_AIM OF THE EXERCISE_
Take the records below and set them down exactly, so that every line matches the original.

Saved entries

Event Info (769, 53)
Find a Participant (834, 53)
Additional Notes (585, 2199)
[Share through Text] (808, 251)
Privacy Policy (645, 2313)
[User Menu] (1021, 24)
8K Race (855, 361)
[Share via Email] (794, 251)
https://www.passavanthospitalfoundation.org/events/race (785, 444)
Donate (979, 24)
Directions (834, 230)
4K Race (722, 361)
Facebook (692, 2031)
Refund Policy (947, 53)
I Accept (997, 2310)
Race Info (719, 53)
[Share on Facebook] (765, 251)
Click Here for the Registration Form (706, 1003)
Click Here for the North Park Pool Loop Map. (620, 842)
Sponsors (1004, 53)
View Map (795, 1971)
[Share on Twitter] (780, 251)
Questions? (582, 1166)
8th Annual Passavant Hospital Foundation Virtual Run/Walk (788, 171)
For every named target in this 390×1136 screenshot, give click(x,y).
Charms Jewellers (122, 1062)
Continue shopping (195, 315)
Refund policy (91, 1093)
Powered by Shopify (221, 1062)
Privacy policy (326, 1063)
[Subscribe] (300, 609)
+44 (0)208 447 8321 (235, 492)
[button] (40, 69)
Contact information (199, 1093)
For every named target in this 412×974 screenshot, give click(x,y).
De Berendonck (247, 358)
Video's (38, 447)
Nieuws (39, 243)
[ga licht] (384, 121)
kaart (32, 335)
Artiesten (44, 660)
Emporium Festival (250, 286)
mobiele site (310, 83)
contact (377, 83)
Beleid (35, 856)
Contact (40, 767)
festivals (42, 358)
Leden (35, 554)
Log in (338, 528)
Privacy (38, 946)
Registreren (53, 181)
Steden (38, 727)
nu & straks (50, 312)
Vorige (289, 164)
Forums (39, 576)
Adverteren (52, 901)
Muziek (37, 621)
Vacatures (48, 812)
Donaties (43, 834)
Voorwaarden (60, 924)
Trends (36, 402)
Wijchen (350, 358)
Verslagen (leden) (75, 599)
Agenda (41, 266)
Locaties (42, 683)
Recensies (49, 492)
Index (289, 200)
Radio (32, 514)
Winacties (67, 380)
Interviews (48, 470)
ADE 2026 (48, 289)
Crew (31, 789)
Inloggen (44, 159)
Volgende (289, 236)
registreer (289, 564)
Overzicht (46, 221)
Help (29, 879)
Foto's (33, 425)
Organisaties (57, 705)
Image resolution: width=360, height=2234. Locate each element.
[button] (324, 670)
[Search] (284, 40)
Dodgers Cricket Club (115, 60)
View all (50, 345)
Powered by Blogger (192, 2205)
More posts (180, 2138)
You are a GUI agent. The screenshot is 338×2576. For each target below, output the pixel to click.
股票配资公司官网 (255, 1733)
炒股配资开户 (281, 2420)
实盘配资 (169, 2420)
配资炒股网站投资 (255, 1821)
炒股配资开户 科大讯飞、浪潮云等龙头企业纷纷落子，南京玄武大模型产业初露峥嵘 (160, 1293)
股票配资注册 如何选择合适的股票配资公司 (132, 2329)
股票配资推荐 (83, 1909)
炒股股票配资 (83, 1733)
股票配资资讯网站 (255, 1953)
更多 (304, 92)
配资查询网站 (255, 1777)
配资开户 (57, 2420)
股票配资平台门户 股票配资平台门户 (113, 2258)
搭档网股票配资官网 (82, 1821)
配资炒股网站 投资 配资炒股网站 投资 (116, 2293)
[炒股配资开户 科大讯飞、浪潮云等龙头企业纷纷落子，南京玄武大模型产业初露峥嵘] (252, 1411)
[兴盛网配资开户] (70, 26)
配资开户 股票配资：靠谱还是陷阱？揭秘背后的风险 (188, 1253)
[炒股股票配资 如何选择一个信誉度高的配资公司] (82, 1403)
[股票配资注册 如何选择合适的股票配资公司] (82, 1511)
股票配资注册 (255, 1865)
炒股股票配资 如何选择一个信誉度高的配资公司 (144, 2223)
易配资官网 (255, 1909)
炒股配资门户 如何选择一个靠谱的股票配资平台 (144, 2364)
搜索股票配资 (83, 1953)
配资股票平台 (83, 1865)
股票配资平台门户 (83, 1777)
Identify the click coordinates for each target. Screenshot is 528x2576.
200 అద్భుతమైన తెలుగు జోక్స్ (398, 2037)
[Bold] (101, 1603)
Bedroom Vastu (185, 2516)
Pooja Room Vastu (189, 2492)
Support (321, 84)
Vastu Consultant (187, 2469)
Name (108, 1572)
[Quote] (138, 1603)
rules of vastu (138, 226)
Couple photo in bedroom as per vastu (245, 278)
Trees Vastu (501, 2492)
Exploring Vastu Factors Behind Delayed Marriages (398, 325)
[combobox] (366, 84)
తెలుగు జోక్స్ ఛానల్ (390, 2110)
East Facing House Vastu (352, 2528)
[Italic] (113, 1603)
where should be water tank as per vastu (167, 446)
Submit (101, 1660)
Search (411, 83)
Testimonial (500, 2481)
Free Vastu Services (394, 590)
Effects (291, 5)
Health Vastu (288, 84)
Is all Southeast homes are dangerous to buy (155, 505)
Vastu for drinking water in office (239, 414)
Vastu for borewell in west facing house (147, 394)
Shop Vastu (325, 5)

_EXERCISE ANSWER_
Event Info (769, 53)
Find a Participant (834, 53)
Additional Notes (585, 2199)
[Share through Text] (808, 251)
Privacy Policy (645, 2313)
[User Menu] (1021, 24)
8K Race (855, 361)
[Share via Email] (794, 251)
https://www.passavanthospitalfoundation.org/events/race (785, 444)
Donate (979, 24)
Directions (834, 230)
4K Race (722, 361)
Facebook (692, 2031)
Refund Policy (947, 53)
I Accept (997, 2310)
Race Info (719, 53)
[Share on Facebook] (765, 251)
Click Here for the Registration Form (706, 1003)
Click Here for the North Park Pool Loop Map. (620, 842)
Sponsors (1004, 53)
View Map (795, 1971)
[Share on Twitter] (780, 251)
Questions? (582, 1166)
8th Annual Passavant Hospital Foundation Virtual Run/Walk (788, 171)
For every named target in this 390×1136 screenshot, give click(x,y).
Charms Jewellers (122, 1062)
Continue shopping (195, 315)
Refund policy (91, 1093)
Powered by Shopify (221, 1062)
Privacy policy (326, 1063)
[Subscribe] (300, 609)
+44 (0)208 447 8321 (235, 492)
[button] (40, 69)
Contact information (199, 1093)
For every named target in this 412×974 screenshot, give click(x,y).
De Berendonck (247, 358)
Video's (38, 447)
Nieuws (39, 243)
[ga licht] (384, 121)
kaart (32, 335)
Artiesten (44, 660)
Emporium Festival (250, 286)
mobiele site (310, 83)
contact (377, 83)
Beleid (35, 856)
Contact (40, 767)
festivals (42, 358)
Leden (35, 554)
Log in (338, 528)
Privacy (38, 946)
Registreren (53, 181)
Steden (38, 727)
nu & straks (50, 312)
Vorige (289, 164)
Forums (39, 576)
Adverteren (52, 901)
Muziek (37, 621)
Vacatures (48, 812)
Donaties (43, 834)
Voorwaarden (60, 924)
Trends (36, 402)
Wijchen (350, 358)
Verslagen (leden) (75, 599)
Agenda (41, 266)
Locaties (42, 683)
Recensies (49, 492)
Index (289, 200)
Radio (32, 514)
Winacties (67, 380)
Interviews (48, 470)
ADE 2026 (48, 289)
Crew (31, 789)
Inloggen (44, 159)
Volgende (289, 236)
registreer (289, 564)
Overzicht (46, 221)
Help (29, 879)
Foto's (33, 425)
Organisaties (57, 705)
Image resolution: width=360, height=2234. Locate each element.
[button] (324, 670)
[Search] (284, 40)
Dodgers Cricket Club (115, 60)
View all (50, 345)
Powered by Blogger (192, 2205)
More posts (180, 2138)
You are a GUI agent. The screenshot is 338×2576. For each target below, output the pixel to click.
股票配资公司官网 (255, 1733)
炒股配资开户 (281, 2420)
实盘配资 (169, 2420)
配资炒股网站投资 (255, 1821)
炒股配资开户 科大讯飞、浪潮云等龙头企业纷纷落子，南京玄武大模型产业初露峥嵘 (160, 1293)
股票配资注册 如何选择合适的股票配资公司 (132, 2329)
股票配资推荐 (83, 1909)
炒股股票配资 (83, 1733)
股票配资资讯网站 (255, 1953)
更多 (304, 92)
配资查询网站 (255, 1777)
配资开户 (57, 2420)
股票配资平台门户 股票配资平台门户 (113, 2258)
搭档网股票配资官网 (82, 1821)
配资炒股网站 投资 配资炒股网站 投资 (116, 2293)
[炒股配资开户 科大讯飞、浪潮云等龙头企业纷纷落子，南京玄武大模型产业初露峥嵘] (252, 1411)
[兴盛网配资开户] (70, 26)
配资开户 股票配资：靠谱还是陷阱？揭秘背后的风险 (188, 1253)
[炒股股票配资 如何选择一个信誉度高的配资公司] (82, 1403)
[股票配资注册 如何选择合适的股票配资公司] (82, 1511)
股票配资注册 (255, 1865)
炒股股票配资 如何选择一个信誉度高的配资公司 (144, 2223)
易配资官网 (255, 1909)
炒股配资门户 如何选择一个靠谱的股票配资平台 (144, 2364)
搜索股票配资 (83, 1953)
配资股票平台 (83, 1865)
股票配资平台门户 (83, 1777)
Identify the click coordinates for each target. Screenshot is 528x2576.
200 అద్భుతమైన తెలుగు జోక్స్ (398, 2037)
[Bold] (101, 1603)
Bedroom Vastu (185, 2516)
Pooja Room Vastu (189, 2492)
Support (321, 84)
Vastu Consultant (187, 2469)
Name (108, 1572)
[Quote] (138, 1603)
rules of vastu (138, 226)
Couple photo in bedroom as per vastu (245, 278)
Trees Vastu (501, 2492)
Exploring Vastu Factors Behind Delayed Marriages (398, 325)
[combobox] (366, 84)
తెలుగు జోక్స్ ఛానల్ (390, 2110)
East Facing House Vastu (352, 2528)
[Italic] (113, 1603)
where should be water tank as per vastu (167, 446)
Submit (101, 1660)
Search (411, 83)
Testimonial (500, 2481)
Free Vastu Services (394, 590)
Effects (291, 5)
Health Vastu (288, 84)
Is all Southeast homes are dangerous to buy (155, 505)
Vastu for drinking water in office (239, 414)
Vastu for borewell in west facing house (147, 394)
Shop Vastu (325, 5)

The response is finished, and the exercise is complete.